Июнь 1759 года. «Арестант здоров, а в поступках так же, как и прежде; не могу понять, воистину ль он в уме помешался или притворничествует. Сего месяца 10 числа осердился, что не дал ему ножниц; схватив меня за рукав, кричал, что когда он говорит о порче, чтоб смотреть на лицо его прилежно, и будто я с ним говорю грубо, а подпоручику, крича, говорил: «Смеешь ли ты, свинья, со мною говорить?» Садился на окно – я опасен, чтоб, разбив стекло, не бросился вон; и когда говорю, чтоб не садился, не слушает и многие беспокойства делает. Во время обеда за столом всегда кривляет рот, головою и ложкою на меня, также и на прочих взмахивает и многие другие проказы делает. Стараюсь ему угождать, только ничем не могу, и что более угождаю, то более беспокойствует. 14 числа по обыкновению своему говорил мне о порче; я сказал ему: «Пожалуй, оставь, я этой пустоты более слушать не хочу», потом пошел от него прочь. Он, охватя меня за рукав, с великим сердцем рванул так, что тулуп изорвал. Я, боясь, чтоб он не убил, закричал на него: «Что, ты меня бить хочешь?! Поэтому я тебя уйму», на что он кричал: «Смеешь ли ты унимать?! Я сам тебя уйму». И если б я не вышел из казармы, он бы меня убил. Опасаюсь, чтоб не согрешить, ежели не донести, что он в уме не помешался, однако ж весьма сомневаюся, потому что о прочем обо всем говорит порядочно, доказывает Евангелием, Апостолом, Минеею, Прологом, Маргаритою и прочими книгами, сказывает, в котором месте и в житии которого святого пишет; когда я говорил ему, что напрасно сердится, чем прогневляет Бога и много себе худа сделает, на что говорит, ежели б он жил с монахами в монастыре, то б и не сердился, там еретиков нет, и часто смеется, только весьма скрытно; нонешнее время перед прежним гораздо более беспокойствует».

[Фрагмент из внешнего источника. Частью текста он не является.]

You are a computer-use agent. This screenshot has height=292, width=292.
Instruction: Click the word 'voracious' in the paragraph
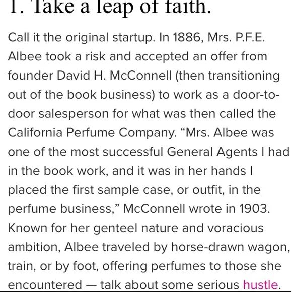236,228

Свидетельства чрезвычайно любопытные.
Овцын, разумеется, шаржирует вспыльчивость Иоанна VI Антоновича, его повышенную раздражительность, но даже если это и так, то тут надо говорить не о помешательстве 19-летнего юноши, без какой-либо на то вины проведшего всю свою жизнь в тюрьмах, а об его необыкновенном смирении и терпении.
Во-вторых, вопреки распространенному мнению о неразвитости и даже неком скудоумии Иоанна VI Антоновича мы видим вполне разумного и достаточно начитанного молодого человека. Об этом свидетельствуют книги, на которые ссылается он, обосновывая свои мысли: Евангелие, Апостол, жития святых, поучения святых отцов…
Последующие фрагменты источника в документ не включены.